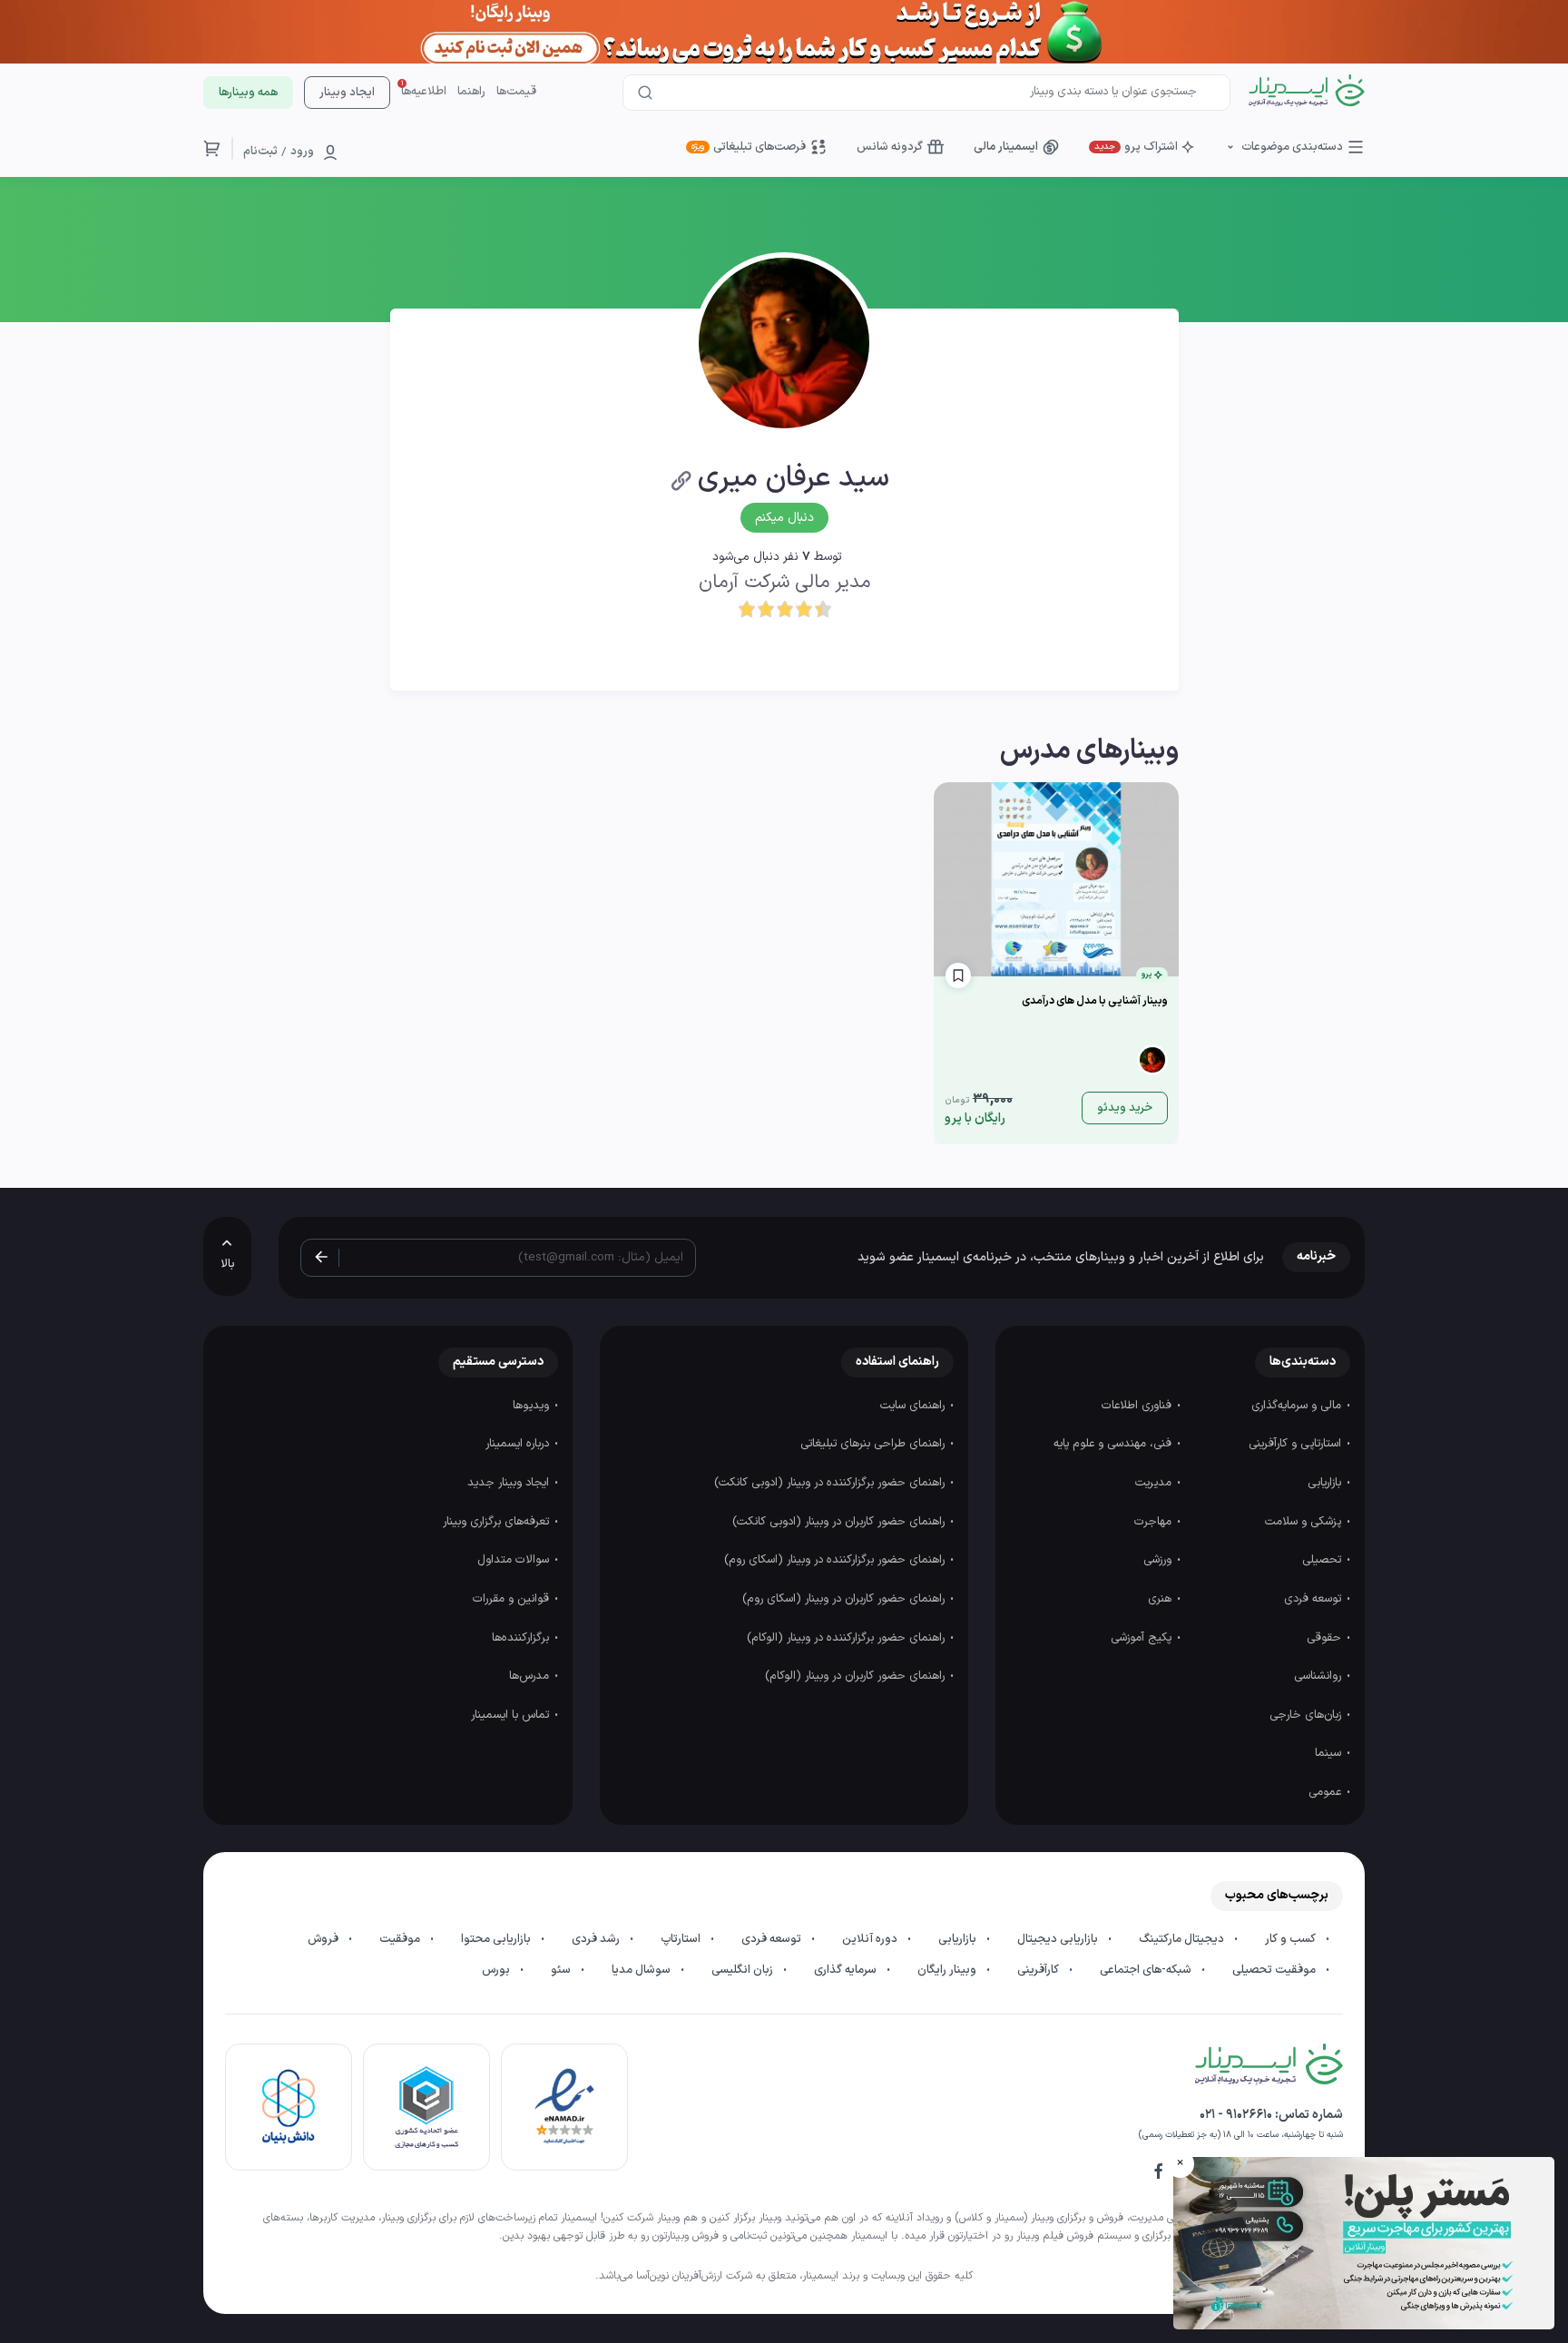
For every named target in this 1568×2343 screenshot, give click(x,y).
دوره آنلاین (871, 1939)
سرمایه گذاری (846, 1970)
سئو (562, 1970)
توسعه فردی (1314, 1599)
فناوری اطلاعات (1138, 1406)
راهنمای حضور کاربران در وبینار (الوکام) (856, 1676)
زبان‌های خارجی (1307, 1715)
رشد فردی (597, 1939)
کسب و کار (1291, 1939)
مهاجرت (1154, 1522)
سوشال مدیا (642, 1970)
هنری (1161, 1599)
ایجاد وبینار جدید (510, 1483)
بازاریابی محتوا (497, 1939)
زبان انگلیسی (743, 1970)
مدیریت (1155, 1483)
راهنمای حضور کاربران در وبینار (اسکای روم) (845, 1599)
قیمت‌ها (516, 92)
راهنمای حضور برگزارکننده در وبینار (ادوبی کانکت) (831, 1483)
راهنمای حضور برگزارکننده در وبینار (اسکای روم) (836, 1560)
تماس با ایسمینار (512, 1715)
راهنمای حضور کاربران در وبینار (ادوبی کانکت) (840, 1522)
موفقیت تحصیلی (1275, 1970)
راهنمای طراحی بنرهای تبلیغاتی (874, 1444)
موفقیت (401, 1939)
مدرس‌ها (531, 1676)
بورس (497, 1970)
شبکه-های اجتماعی (1147, 1970)
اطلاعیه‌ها (423, 92)
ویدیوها (533, 1406)
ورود (302, 151)
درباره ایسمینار (519, 1444)
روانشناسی (1319, 1676)
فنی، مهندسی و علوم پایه (1114, 1444)
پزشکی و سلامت (1305, 1522)
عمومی (1326, 1792)
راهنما (471, 92)
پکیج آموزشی (1143, 1638)
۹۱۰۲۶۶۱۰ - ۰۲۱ (1236, 2114)
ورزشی (1159, 1560)
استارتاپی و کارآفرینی (1297, 1444)
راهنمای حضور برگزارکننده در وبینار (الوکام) (847, 1638)
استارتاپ (682, 1939)
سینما (1330, 1753)
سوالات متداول (515, 1560)
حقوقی (1326, 1638)
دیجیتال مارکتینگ (1183, 1939)
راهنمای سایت (914, 1406)
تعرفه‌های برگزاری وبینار (498, 1522)
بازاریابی (1326, 1483)
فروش (324, 1939)
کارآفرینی (1039, 1970)
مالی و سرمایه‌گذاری (1298, 1406)
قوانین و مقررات (513, 1599)
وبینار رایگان (948, 1970)
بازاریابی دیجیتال (1059, 1939)
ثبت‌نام (260, 151)
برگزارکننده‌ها (522, 1638)
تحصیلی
━━━━━━━━━━━━━━━━━━━━━━━━━━━━━━
Output a verbatim copy of all entries above; no pictures go in it.

--- Final answer ---
For every named target in this 1568×2343 screenshot, give click(x,y).
دوره آنلاین (871, 1939)
سرمایه گذاری (846, 1970)
سئو (562, 1970)
توسعه فردی (1314, 1599)
فناوری اطلاعات (1138, 1406)
راهنمای حضور کاربران در وبینار (الوکام) (856, 1676)
زبان‌های خارجی (1307, 1715)
رشد فردی (597, 1939)
کسب و کار (1291, 1939)
مهاجرت (1154, 1522)
سوشال مدیا (642, 1970)
هنری (1161, 1599)
ایجاد وبینار جدید (510, 1483)
بازاریابی محتوا (497, 1939)
زبان انگلیسی (743, 1970)
مدیریت (1155, 1483)
راهنمای حضور کاربران در وبینار (اسکای روم) (845, 1599)
قیمت‌ها (516, 92)
راهنمای حضور برگزارکننده در وبینار (ادوبی کانکت) (831, 1483)
راهنمای حضور برگزارکننده در وبینار (اسکای روم) (836, 1560)
تماس با ایسمینار (512, 1715)
راهنمای حضور کاربران در وبینار (ادوبی کانکت) (840, 1522)
موفقیت تحصیلی (1275, 1970)
راهنمای طراحی بنرهای تبلیغاتی (874, 1444)
موفقیت (401, 1939)
مدرس‌ها (531, 1676)
بورس (497, 1970)
شبکه-های اجتماعی (1147, 1970)
اطلاعیه‌ها (423, 92)
ویدیوها (533, 1406)
ورود (302, 151)
درباره ایسمینار (519, 1444)
روانشناسی (1319, 1676)
فنی، مهندسی و علوم پایه (1114, 1444)
پزشکی و سلامت (1305, 1522)
عمومی (1326, 1792)
راهنما (471, 92)
پکیج آموزشی (1143, 1638)
۹۱۰۲۶۶۱۰ - ۰۲۱ (1236, 2114)
ورزشی (1159, 1560)
استارتاپی و کارآفرینی (1297, 1444)
راهنمای حضور برگزارکننده در وبینار (الوکام) (847, 1638)
استارتاپ (682, 1939)
سینما (1330, 1753)
سوالات متداول (515, 1560)
حقوقی (1326, 1638)
دیجیتال مارکتینگ (1183, 1939)
راهنمای سایت (914, 1406)
تعرفه‌های برگزاری وبینار (498, 1522)
بازاریابی (1326, 1483)
فروش (324, 1939)
کارآفرینی (1039, 1970)
مالی و سرمایه‌گذاری (1298, 1406)
قوانین و مقررات (513, 1599)
وبینار رایگان (948, 1970)
بازاریابی دیجیتال (1059, 1939)
ثبت‌نام (260, 151)
برگزارکننده‌ها (522, 1638)
تحصیلی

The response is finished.